Les Contes de Djourah

Chapitre 11

Ozmalött s'approcha du lit où Làidir et Hôlyana dormaient paisiblement, leurs deux corps enlacés autant que leurs rêves. Il fallait qu'il fasse vite, car les trois chênes devaient lui fournir beaucoup d'énergie pour lui permettre de transférer l'essence de son âme sur Nanouvôth et lui permettre de la rendre visible et de parler avec eux.

Ainsi penché au-dessus de leur couche, son apparence éthérée lui donnait l'aspect d'un ange vaporeux prêt à faire usage de son souffle séraphique.

Ozmalött réveilla doucement Làidir, qui ne put réprimer un sursaut de surprise, réveillant par là-même sa bienaimée.

- Ozmalött ?!... Mais, que se passe-t-il ? Qu'est-ce qui vous est arrivé ?

- Làidir, j'ai peu de temps et je vais donc aller à l'essentiel. Ecoute-moi attentivement... Dans le tiroir de mon bureau, tu trouveras les notes d'études qui avaient été menées par mon père il y a bien longtemps sur les anghônariens. Si je n'en n'ai jamais parlé à quiconque, c'est que son approche n'a pas toujours été très... éthique. Il voulait démontrer que les nanouvôthiens pouvaient être... compatibles avec les anghônariens. Il a donc poussé ses recherches à l'extrême, jusqu'au cœur de leur ADN. Tu dois détruire ces notes afin qu'elles ne portent pas ombrage au futur de notre peuple.

- Quoi ? Mais...

- Làidir, j'ai rejoint les trois chênes et j'ai eu la révélation suivante : l'union des anghônariens et des nanouvôthiens conduira à la perfection de notre espèce, enfin réunie en un seul et même peuple : les Nanoughônariens. Les enfants qui naîtront de cette union seront la base de notre renouveau. Tu seras en charge de les conduire sur cette nouvelle voie.

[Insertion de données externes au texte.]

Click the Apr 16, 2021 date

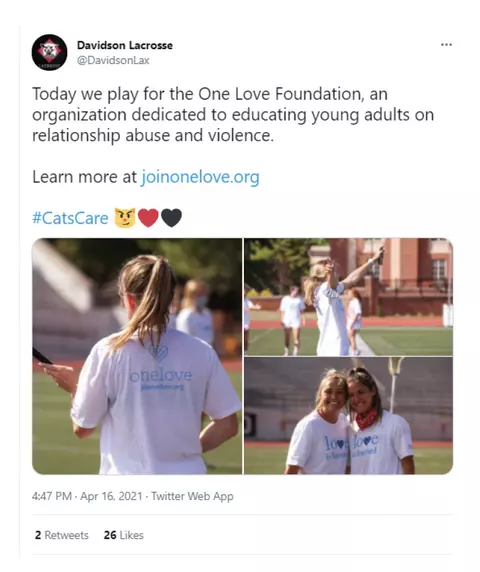pyautogui.click(x=111, y=496)
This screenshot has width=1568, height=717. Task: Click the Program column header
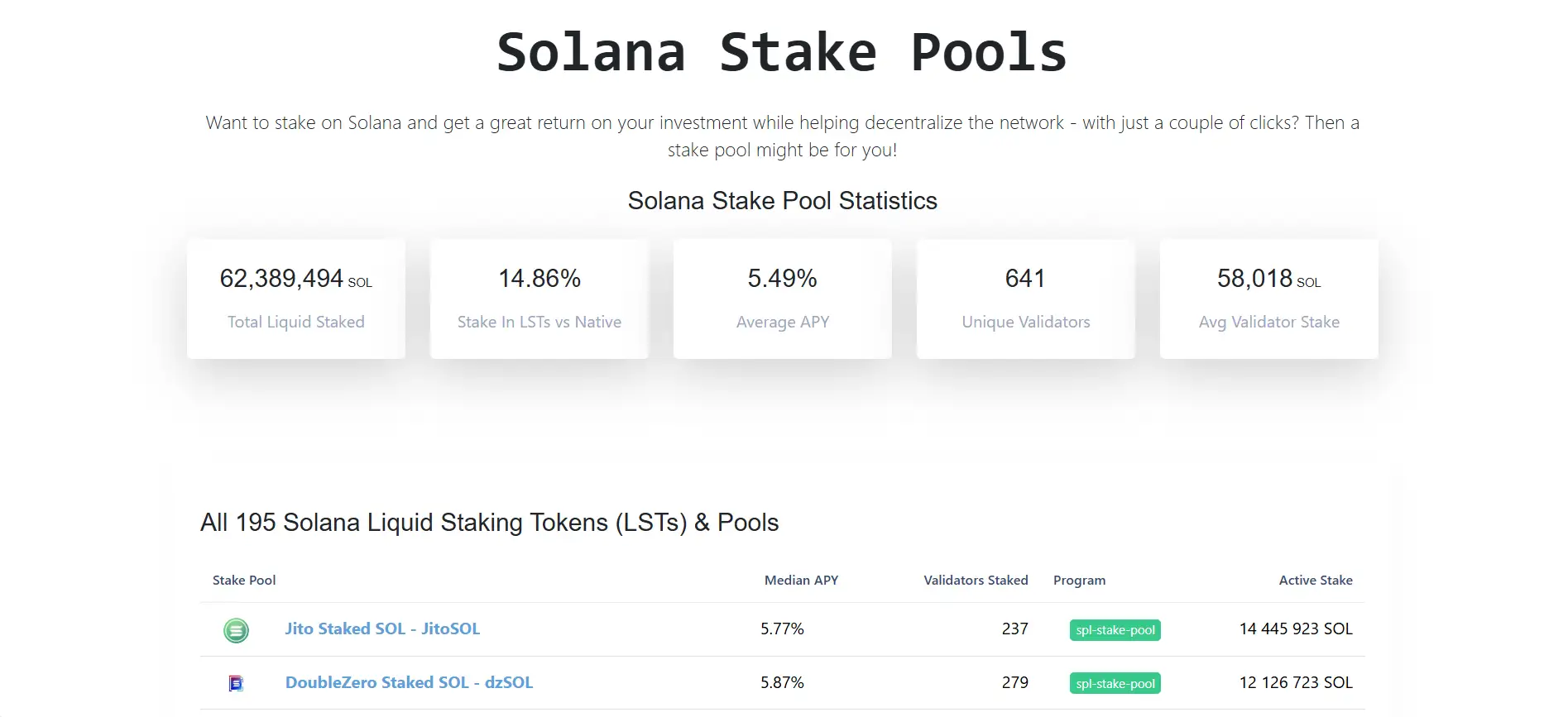(1079, 581)
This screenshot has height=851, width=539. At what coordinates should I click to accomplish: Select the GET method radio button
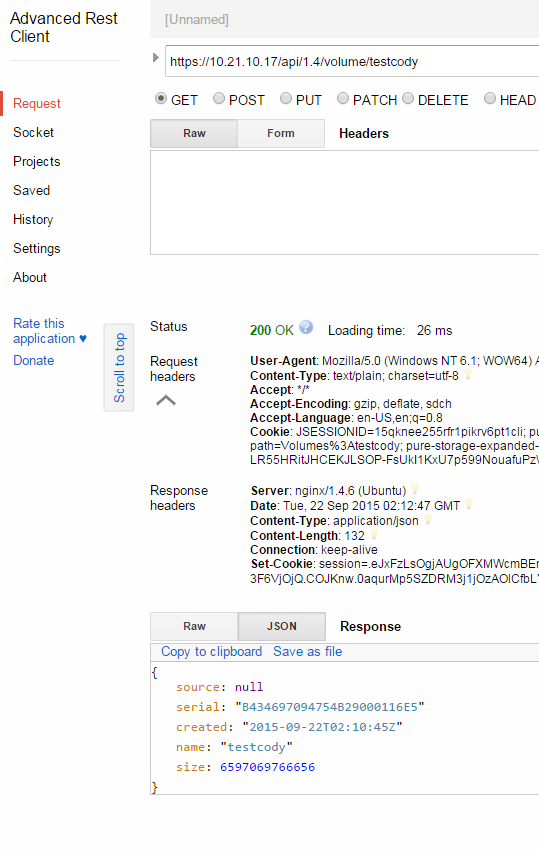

De mon côté, je dois œuvrer à l'élaboration d'un pont entre les deux planètes. Celui-ci vous permettra de vous rapprocher plus facilement. Ayez foi en votre avenir commun.

Une dernière chose... Durant la bataille des contes de Djourah, mon grand-père a perdu la vie et mon père fut porté disparu. Il n'a jamais été retrouvé. J'aimerais que tu creuses auprès des anghônariens afin de savoir pourquoi le Commodore s'est suicidé. J'ai le sentiment qu'il y a un lien entre ces événements, mais cela reste flou.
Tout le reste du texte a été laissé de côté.